Stephen: Yeah, you know I think it was actually you that said to me, “Hey, the definition of an entrepreneur is somebody who takes on a problem that they don’t need to take on.” In fact, I remember, I was actually talking with you too about this a few months ago. I was like, “Man, I’m making more than I’ve ever made or seen in my entire life. I’m all excited. This is so cool, so cool, so cool.” And then like a week later, not that long, seriously like 7 days later I was kind of getting depressed.

I remember thinking, this is really backwards, this is really weird. And I was like, I must need to throw a bigger party this time. And then you go and you start trying to do these things that you assume having more cash means and find out really quickly that it gets really unfulfilling very quickly.

So I think for me, the game entrepreneurship is really, there’s two major things it comes down to feeling a sense of fulfillment. Tony Robbins says that there’s the science of achievement and then the art of fulfillment. For me, the art of fulfillment in entrepreneurship really comes in two ways. One might sound selfish, but you know, Jaime if you’re listening to this, you’re probably seeing this in yourself, just a row of what you might consider failures. When you step back and start thinking to yourself, “How have I grown? How have I developed?
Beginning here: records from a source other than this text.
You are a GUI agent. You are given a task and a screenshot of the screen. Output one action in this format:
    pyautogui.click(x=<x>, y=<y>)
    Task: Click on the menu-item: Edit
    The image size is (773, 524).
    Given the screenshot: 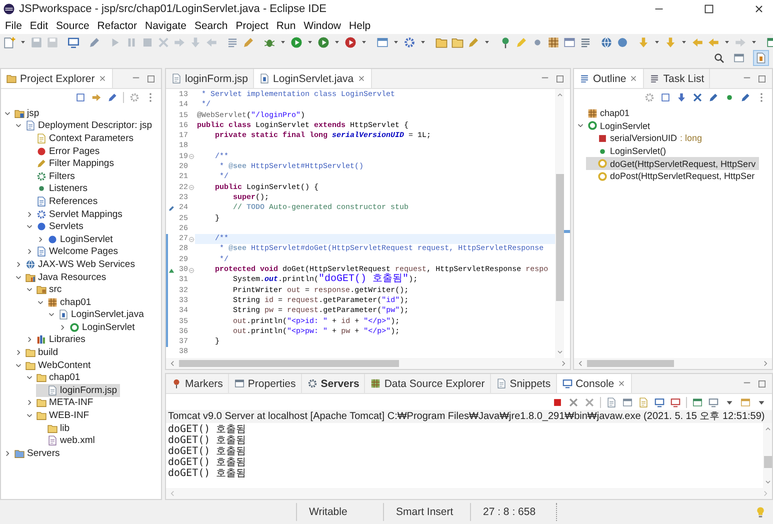 What is the action you would take?
    pyautogui.click(x=39, y=26)
    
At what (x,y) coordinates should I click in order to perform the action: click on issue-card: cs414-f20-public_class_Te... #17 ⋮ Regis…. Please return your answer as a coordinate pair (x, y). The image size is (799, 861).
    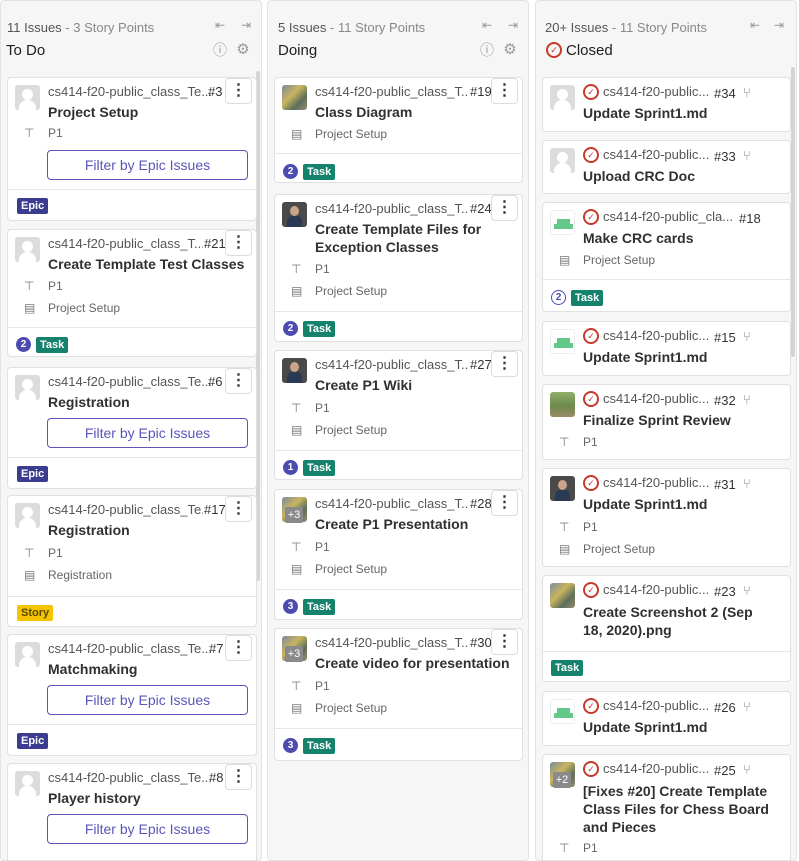
    Looking at the image, I should click on (132, 561).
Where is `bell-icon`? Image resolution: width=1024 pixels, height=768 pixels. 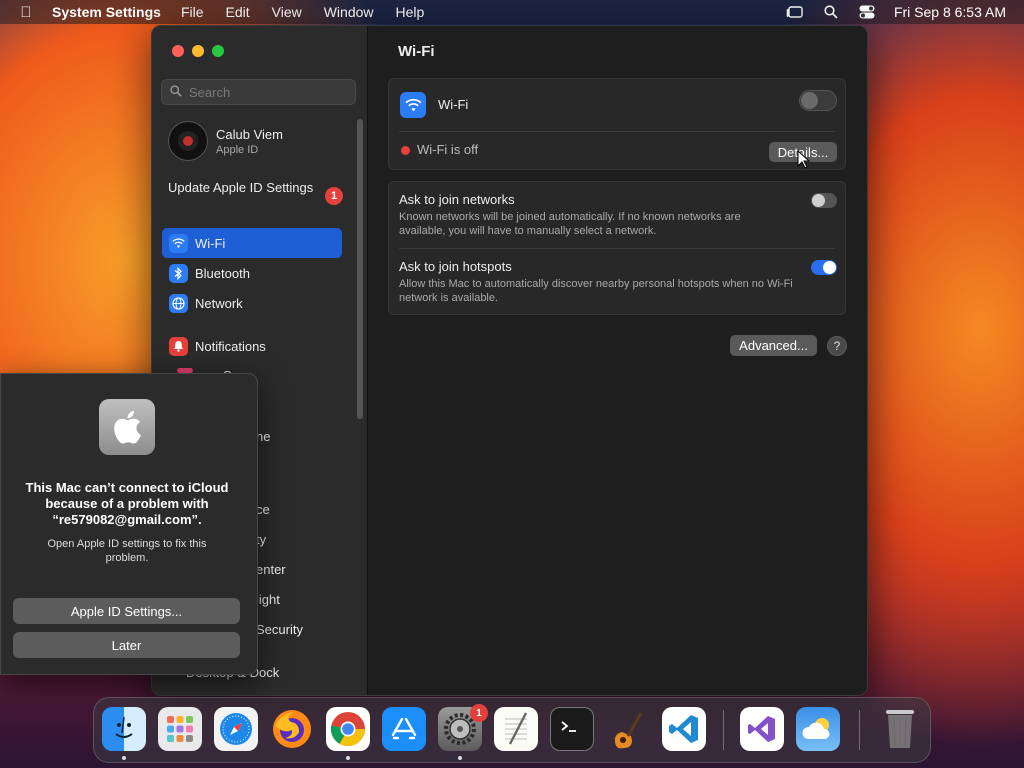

How have I changed?” You know, you start realizing that the level of opportunity that your personal capacity can now match is way higher than what it was on your failure number one.

Sitting with Russell when I first started with him, you know, me and Russ sitting, the you of right now, you’re totally different than you were like 3 years ago when I first sat down next to you. And you even said several times there’s no way the me of three years ago could handle the clickfunnels of today and what you’ve built now.
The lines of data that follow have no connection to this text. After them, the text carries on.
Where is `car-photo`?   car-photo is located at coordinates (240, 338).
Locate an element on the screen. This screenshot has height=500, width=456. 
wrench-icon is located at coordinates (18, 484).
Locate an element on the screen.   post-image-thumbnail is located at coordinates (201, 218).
So there’s a coin that I keep on my desk and when it comes down to the personal fulfillment side, it’s like I almost welcome the crap now that comes with stuff. The obstacle is the way. And every single time anything happens, you start to realize really quickly, holy crap, yesterday’s failure actually qualified me for tomorrows opportunities and success.

So from a selfish standpoint, it might seem selfish, but the fulfillment of entrepreneurship has come to me by looking forward, kind of, to some of the garbage. Not that I’m looking to make it happen, it’ll happen on its own. But I’m like, ‘Let’s go launch the next thing. I can’t wait to grow again.” So selfishly the fulfillment has come from the growth, not the money.

Second thing though, that has really helped me in the fulfillment side of this, and as you start to see exactly, and I mean Russell you’re saying it’s all about serving the people. When you start thinking, “What should I go sell next? What should I go sell next? What should I go sell next?” Then you start taking the focus from those you serve back to “How can I just make more money?” You’ll find very quickly that it’s just not, I don’t know, it actually won’t serve them as much, probably won’t sell as much, you get a little more antsy, wondering why people are so stuck up they won’t buy your thing.

It’s really interesting the way it happens. If you just focus on your cause, is their problem. And entrepreneurship is taking on their problem, which you don’t need to take. And in my mind, this is like, I’ve almost treated this as kind of a sacred path. You know, I believe that the adjustments and changes in the world is going to come from this sector. Not government, not, you know, it’s going to be from those who care who really don’t need to. So welcome to the entrepreneurship brotherhood/sisterhood, the hood I should say. I really enjoyed doing this back and forth, hopefully it’s helpful.